SOURCE PASSAGE:
Insect waste could be a farmer’s treasure

When insects molt, their exuviae contain chitin, a hard polymer that also makes up the shell of crustaceans like shrimp. Microbes, such as Bacilli bacteria, help plants break down chitin into usable forms. And when insect exoskeletons break down, they stimulate the growth of bacilli and other microbes already present in the soil.

The researchers focused on the exuviae and droppings of crickets, mealworms and black soldier flies, said Katherine Barragán-Fonseca, a PhD student at Wageningen University and author of the paper.

While the new paper offers how this circular system might work in theory, researchers have begun conducting lab and field experiments to determine how it might work in practice. “It’s very exciting, but how much shit do I need?” said Dr. Ngumbi, by way of example.

After experimenting with different ratios of excrement and exuviae from different insects, Ms. Barragán-Fonseca finalized a powdered mixture. She then conducted experiments in which she mixed a few grams of it into the soil before planting mustard. She said she discovered that the mixture could increase plant reproduction by increasing the number of flowers, attracting even more pollinators. These results are unprecedented.

“It’s great to see the power these insects have,” said Ms. Barragán-Fonseca. “Garbage for someone can be treasure for other purposes.”

Insect farming is a growing industry, which means more insect waste will be produced. This waste used to be thrown away, but some companies are starting to sell it as fertilizer, Dr Dicke said. Although an insect’s droppings may seem negligible, they swell on an industrial scale; a Nebraska mealworm breeder produces about two pounds of feces for every pound of mealworms.

Recycling this waste would make insect farming – which is already more efficient than raising large livestock like cows and pigs – even more sustainable. “We are facing climate change, which brings a lot of stressors,” Dr Ngumbi said. “Anything that can increase plant productivity is always a plus.”

TASK STATEMENT: In the article on insect waste, take the part that opens with the words containing "The researchers focused" and closes with "way of example.", and write it out again, substituting "scientists" for "researchers".

INFORMATION SHOWN:
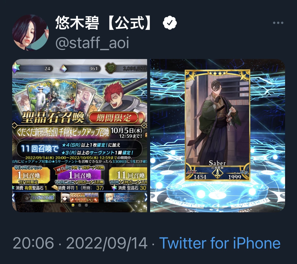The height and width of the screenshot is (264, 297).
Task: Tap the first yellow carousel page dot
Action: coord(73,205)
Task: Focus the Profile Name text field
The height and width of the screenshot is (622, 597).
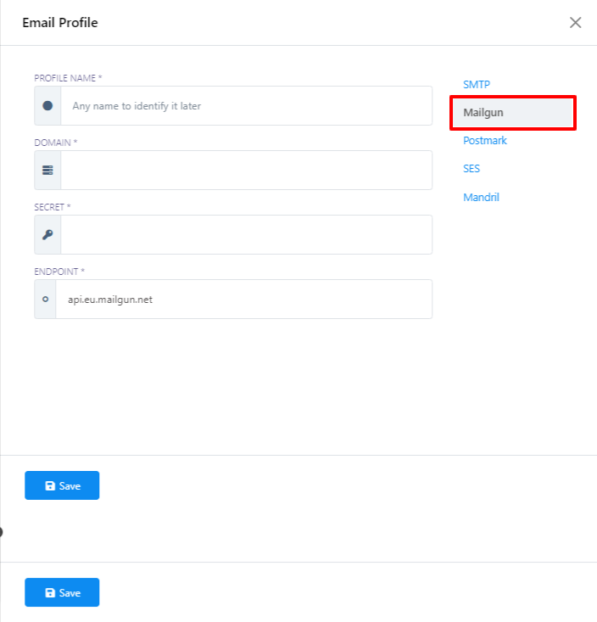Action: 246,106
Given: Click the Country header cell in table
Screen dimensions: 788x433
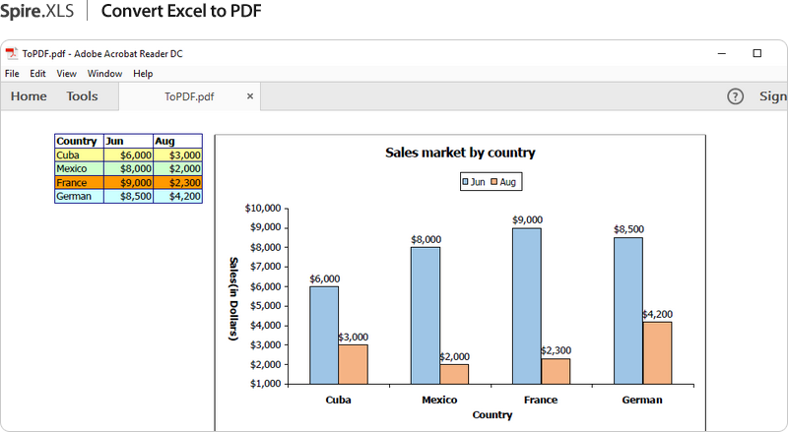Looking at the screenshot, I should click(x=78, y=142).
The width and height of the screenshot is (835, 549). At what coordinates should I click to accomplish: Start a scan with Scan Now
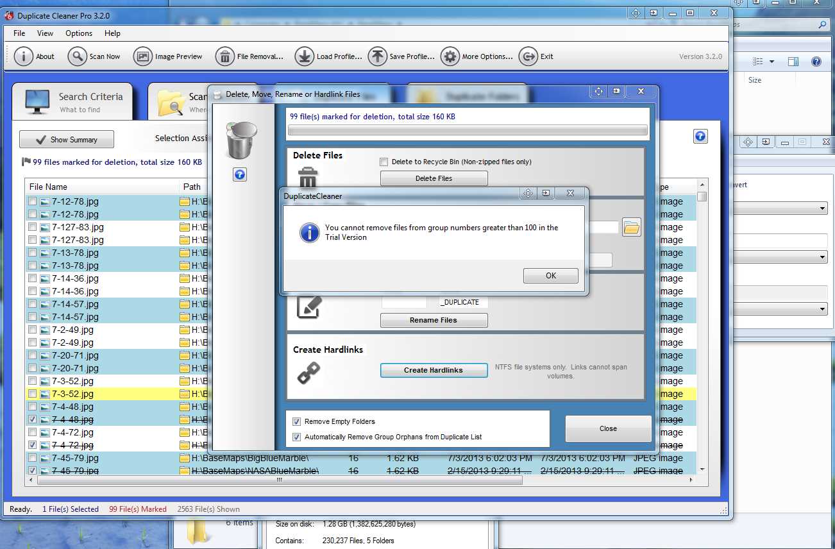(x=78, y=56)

SOLUTION TO THE EXERCISE:
The scientists focused on the exuviae and droppings of crickets, mealworms and black soldier flies, said Katherine Barragán-Fonseca, a PhD student at Wageningen University and author of the paper.

While the new paper offers how this circular system might work in theory, scientists have begun conducting lab and field experiments to determine how it might work in practice. “It’s very exciting, but how much shit do I need?” said Dr. Ngumbi, by way of example.